(Dataset entries)
----

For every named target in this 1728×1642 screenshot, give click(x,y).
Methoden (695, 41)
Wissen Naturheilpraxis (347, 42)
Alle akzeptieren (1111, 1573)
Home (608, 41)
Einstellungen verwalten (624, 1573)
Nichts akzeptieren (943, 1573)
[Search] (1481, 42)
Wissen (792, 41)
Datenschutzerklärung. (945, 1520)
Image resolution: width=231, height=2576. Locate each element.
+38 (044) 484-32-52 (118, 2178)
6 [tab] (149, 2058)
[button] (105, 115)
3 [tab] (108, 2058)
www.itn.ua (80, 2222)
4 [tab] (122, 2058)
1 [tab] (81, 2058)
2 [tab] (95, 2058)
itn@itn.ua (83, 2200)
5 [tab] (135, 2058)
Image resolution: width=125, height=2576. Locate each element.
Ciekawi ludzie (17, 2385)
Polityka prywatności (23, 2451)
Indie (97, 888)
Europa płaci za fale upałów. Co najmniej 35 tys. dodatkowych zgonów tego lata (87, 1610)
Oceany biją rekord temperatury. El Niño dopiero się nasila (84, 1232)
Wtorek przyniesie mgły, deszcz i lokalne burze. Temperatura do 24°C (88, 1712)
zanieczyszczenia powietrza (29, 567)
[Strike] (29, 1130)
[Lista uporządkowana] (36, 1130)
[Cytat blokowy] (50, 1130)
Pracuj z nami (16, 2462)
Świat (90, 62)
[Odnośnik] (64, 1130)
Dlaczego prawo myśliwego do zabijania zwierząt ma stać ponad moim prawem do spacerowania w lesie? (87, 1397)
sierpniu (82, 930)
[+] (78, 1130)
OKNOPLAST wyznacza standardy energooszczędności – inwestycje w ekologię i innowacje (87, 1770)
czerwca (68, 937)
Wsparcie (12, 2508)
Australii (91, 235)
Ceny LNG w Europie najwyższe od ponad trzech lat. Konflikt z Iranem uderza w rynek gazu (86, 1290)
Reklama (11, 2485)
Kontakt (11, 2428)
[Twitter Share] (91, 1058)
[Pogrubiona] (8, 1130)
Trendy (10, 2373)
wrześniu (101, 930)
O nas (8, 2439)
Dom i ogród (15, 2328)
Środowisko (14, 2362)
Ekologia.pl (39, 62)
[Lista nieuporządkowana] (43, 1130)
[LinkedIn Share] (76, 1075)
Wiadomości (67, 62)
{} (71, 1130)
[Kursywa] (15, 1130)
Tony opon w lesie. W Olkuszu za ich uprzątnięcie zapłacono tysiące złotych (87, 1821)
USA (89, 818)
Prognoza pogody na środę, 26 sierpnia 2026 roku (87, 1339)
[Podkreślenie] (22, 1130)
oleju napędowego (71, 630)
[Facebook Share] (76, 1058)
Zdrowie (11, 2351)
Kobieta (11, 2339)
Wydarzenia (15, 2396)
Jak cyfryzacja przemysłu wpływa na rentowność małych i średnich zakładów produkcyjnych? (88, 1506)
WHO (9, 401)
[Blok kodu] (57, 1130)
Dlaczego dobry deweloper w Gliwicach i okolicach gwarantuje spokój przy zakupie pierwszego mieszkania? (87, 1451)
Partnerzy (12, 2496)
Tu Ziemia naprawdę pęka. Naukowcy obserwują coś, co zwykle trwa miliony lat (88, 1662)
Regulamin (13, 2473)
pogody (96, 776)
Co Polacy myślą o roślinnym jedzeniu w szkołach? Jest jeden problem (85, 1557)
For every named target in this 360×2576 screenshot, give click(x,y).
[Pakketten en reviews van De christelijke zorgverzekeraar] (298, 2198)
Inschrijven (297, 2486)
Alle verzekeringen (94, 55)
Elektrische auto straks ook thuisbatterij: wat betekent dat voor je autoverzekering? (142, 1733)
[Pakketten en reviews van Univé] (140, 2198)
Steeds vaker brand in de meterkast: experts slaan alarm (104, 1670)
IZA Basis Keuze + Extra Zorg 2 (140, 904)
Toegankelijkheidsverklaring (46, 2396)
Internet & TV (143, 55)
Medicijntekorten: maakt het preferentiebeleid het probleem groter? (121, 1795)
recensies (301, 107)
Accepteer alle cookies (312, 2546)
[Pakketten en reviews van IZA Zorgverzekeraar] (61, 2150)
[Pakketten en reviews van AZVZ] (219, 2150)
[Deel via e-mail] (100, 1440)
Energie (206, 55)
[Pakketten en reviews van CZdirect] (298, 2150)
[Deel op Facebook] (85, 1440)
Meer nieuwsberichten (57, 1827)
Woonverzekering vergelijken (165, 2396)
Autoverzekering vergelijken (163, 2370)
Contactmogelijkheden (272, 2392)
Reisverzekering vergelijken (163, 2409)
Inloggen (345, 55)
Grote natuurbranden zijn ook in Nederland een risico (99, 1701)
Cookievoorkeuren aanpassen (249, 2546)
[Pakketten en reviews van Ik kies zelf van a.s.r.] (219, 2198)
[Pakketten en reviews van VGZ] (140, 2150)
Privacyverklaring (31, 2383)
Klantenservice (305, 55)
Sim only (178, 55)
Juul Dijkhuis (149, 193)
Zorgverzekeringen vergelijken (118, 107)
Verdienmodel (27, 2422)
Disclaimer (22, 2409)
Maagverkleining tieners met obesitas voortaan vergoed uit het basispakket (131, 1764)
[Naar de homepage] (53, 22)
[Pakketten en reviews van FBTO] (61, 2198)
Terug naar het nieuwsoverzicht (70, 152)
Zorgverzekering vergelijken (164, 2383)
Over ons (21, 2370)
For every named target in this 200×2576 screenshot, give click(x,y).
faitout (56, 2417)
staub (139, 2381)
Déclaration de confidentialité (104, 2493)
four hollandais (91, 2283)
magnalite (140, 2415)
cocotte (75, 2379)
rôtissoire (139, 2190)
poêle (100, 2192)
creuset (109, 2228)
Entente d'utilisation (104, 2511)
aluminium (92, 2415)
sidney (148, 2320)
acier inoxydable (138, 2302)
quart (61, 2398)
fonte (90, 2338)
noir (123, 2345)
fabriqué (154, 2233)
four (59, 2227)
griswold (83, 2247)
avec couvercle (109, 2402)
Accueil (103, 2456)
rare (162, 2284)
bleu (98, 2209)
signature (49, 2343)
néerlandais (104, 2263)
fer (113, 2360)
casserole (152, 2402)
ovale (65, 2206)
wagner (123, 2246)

----

## What you need to do
Only the lines from the top of the data through the line that contains "5 [tab] (135, 2058)" should be quoted, exactly as they stand.

## Solution
For every named target in this 1728×1642 screenshot, give click(x,y).
Methoden (695, 41)
Wissen Naturheilpraxis (347, 42)
Alle akzeptieren (1111, 1573)
Home (608, 41)
Einstellungen verwalten (624, 1573)
Nichts akzeptieren (943, 1573)
[Search] (1481, 42)
Wissen (792, 41)
Datenschutzerklärung. (945, 1520)
Image resolution: width=231, height=2576. Locate each element.
+38 (044) 484-32-52 (118, 2178)
6 [tab] (149, 2058)
[button] (105, 115)
3 [tab] (108, 2058)
www.itn.ua (80, 2222)
4 [tab] (122, 2058)
1 [tab] (81, 2058)
2 [tab] (95, 2058)
itn@itn.ua (83, 2200)
5 [tab] (135, 2058)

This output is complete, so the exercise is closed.